• [Work instructions]:
Look through the entries below and return all lines including the word "Viewport".

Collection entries
━━━━━━━━

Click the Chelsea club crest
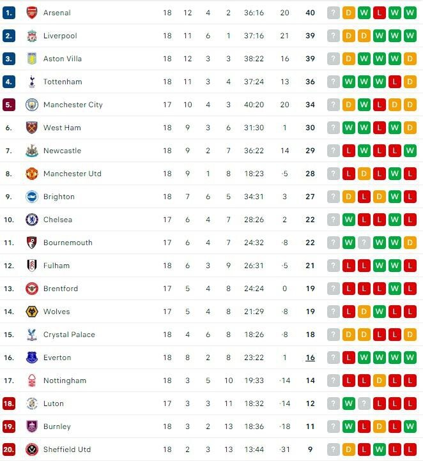 32,220
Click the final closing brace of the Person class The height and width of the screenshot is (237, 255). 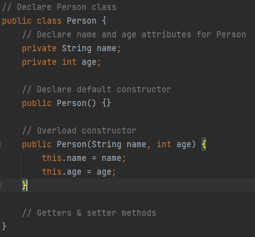[4, 226]
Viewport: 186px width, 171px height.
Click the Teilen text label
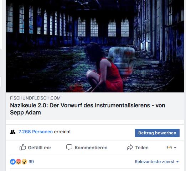click(x=142, y=148)
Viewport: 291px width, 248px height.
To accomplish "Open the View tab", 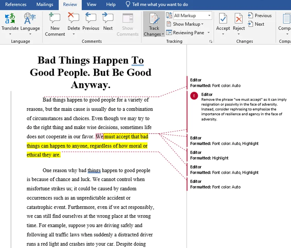I will 91,4.

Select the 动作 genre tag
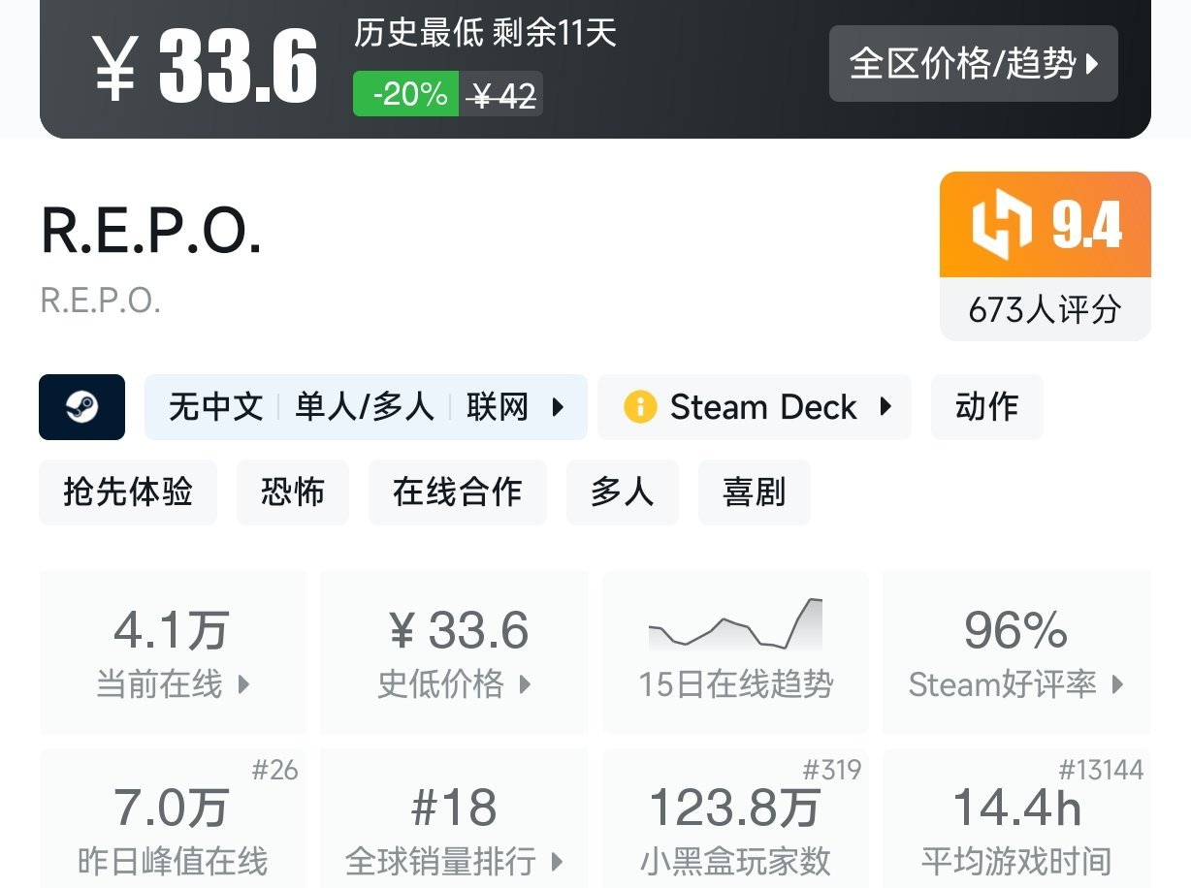[x=986, y=407]
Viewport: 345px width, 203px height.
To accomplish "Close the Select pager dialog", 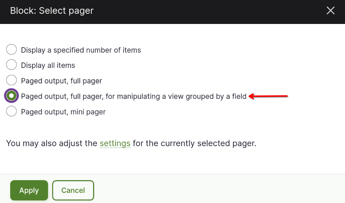I will click(x=330, y=11).
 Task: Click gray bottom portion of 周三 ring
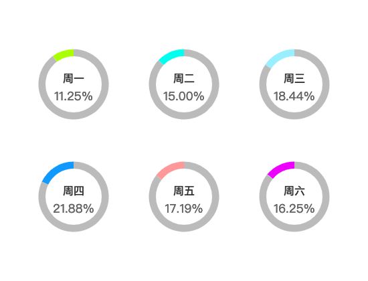click(x=294, y=116)
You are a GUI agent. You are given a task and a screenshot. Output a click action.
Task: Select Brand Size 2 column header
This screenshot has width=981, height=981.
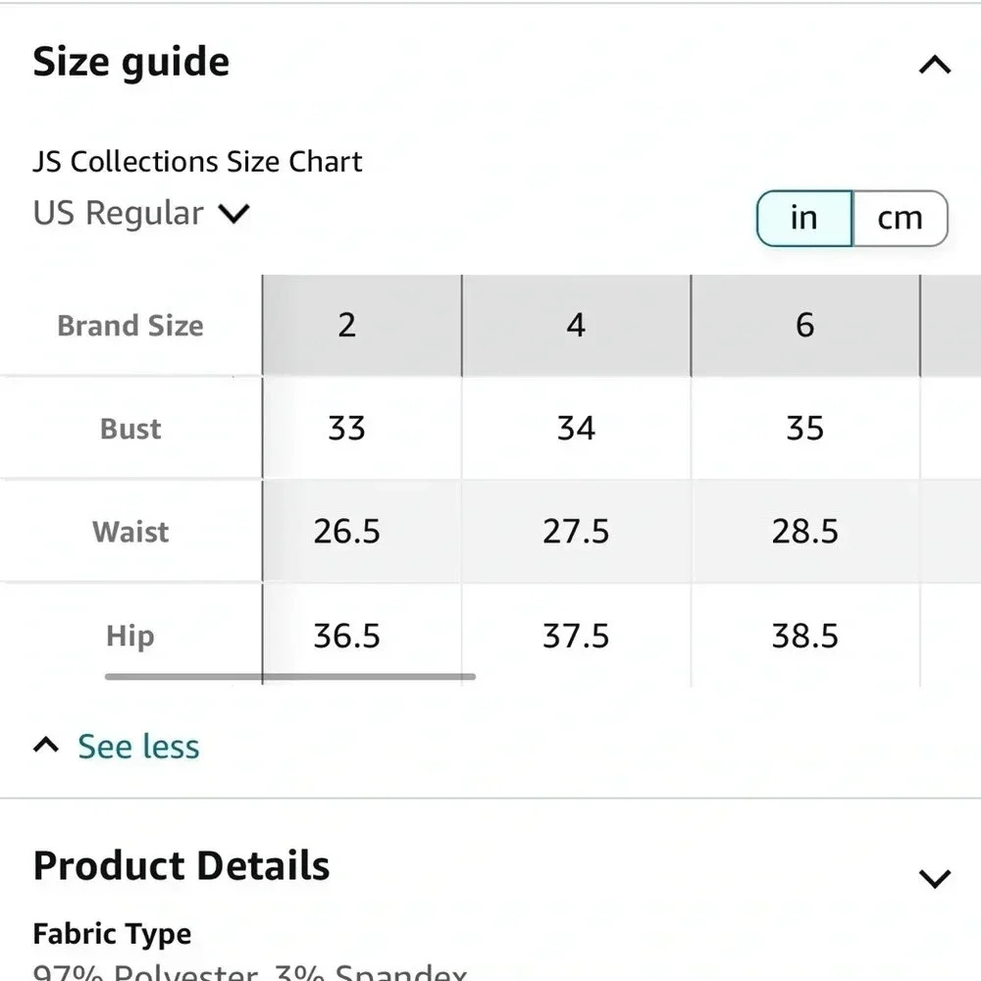coord(345,325)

━━━━━━━━

• [Task solution]:
Viewport: 186px width, 171px height.
Viewport: 291px width, 248px height.
Viewport: 345px width, 203px height.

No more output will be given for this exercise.